Resort Life: The Ritz, The Rolls & Rendezvous on the Rocks
Chapter XXX - Paris, Biarritz, England, Northeast Harbor, & New York By Augustus Mayhew
“International Nomads replace 400 in Society” headlined a 1966 newspaper story declaring extinct as a dodo “the little in-group that called the New York social tune …” Instead of family and fortune, the article claimed Money, Flair, Mobility, Persistence, and Vanity were the must-haves to join other chic high-flying hedonists. The nouveau A-list amalgam afforded the same social standing to hairdresser Vidal Sassoon and author Gore Vidal as it did Lady Ormsby-Gore. With the guest list for Truman Capote’s masked ball at The Plaza deemed the go-go group’s Social Register, this bouillabaissed society “wants to know all sorts of people, but not too well.” The old bluebloods went underground; the new rich walked red carpets. And in a sober moment, we learn rich husbands are important but jet setters should not underestimate the importance of “single men,” such as decorator Billy Baldwin and artist Charles Baskerville.

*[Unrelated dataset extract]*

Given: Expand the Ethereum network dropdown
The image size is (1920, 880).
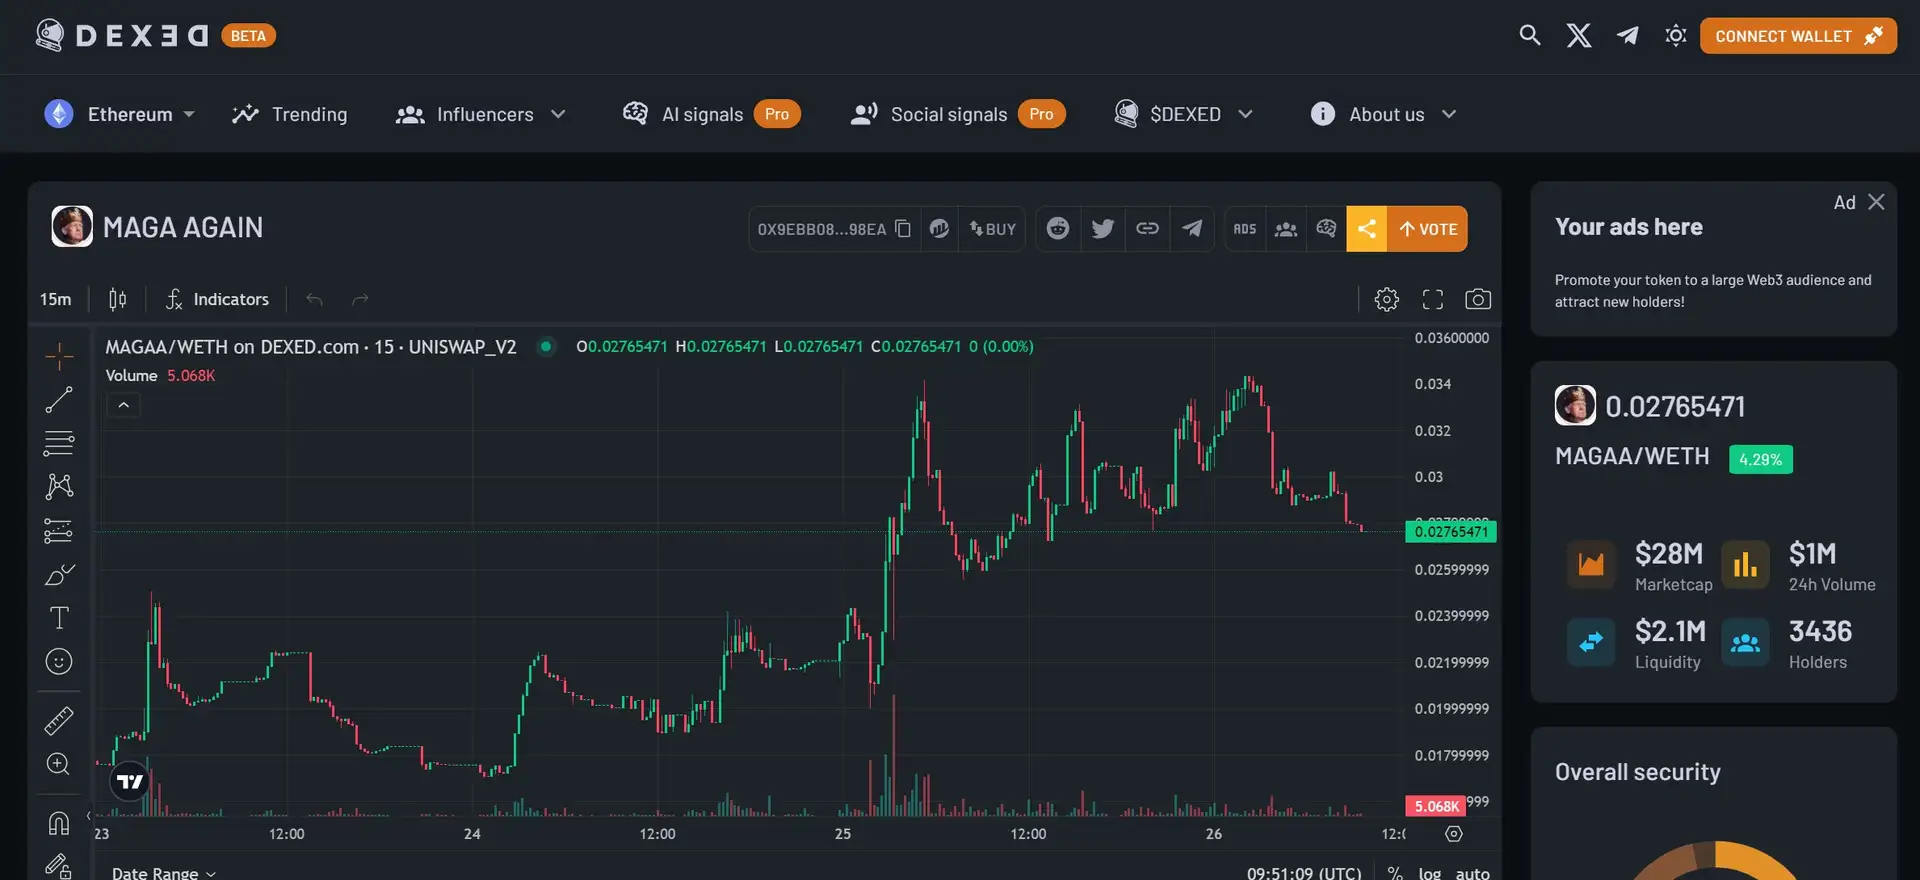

None of this may have come as news for Philadelphian Ellen Glendinning Ordway who in 1920 was at Esther Fiske Hammond’s Bonnymede estate in Montecito horseback riding with Charlie Chaplin and in Deauville at the Grand Prix races with Lady Diana Manners and Mae Murray. For her, the Ritz and the Rolls had become routine. By the mid-1960s, she savored moments spent with her extended family, lifelong friends, and animals, especially during the summer months when she was at-home Down East, highlighted by no-frills picnics on cloud-nine islands along Mt. Desert’s extravagant coastline.
But who can resist a time-out from fog horns and picnic boats for a jaunt to Paris?
27 May 1966 New York to Paris
“I fly with Ethel and George Garrett to attend The Metropolitan Opera’s week in Paris; The Met’s first visit in more than fifty years.”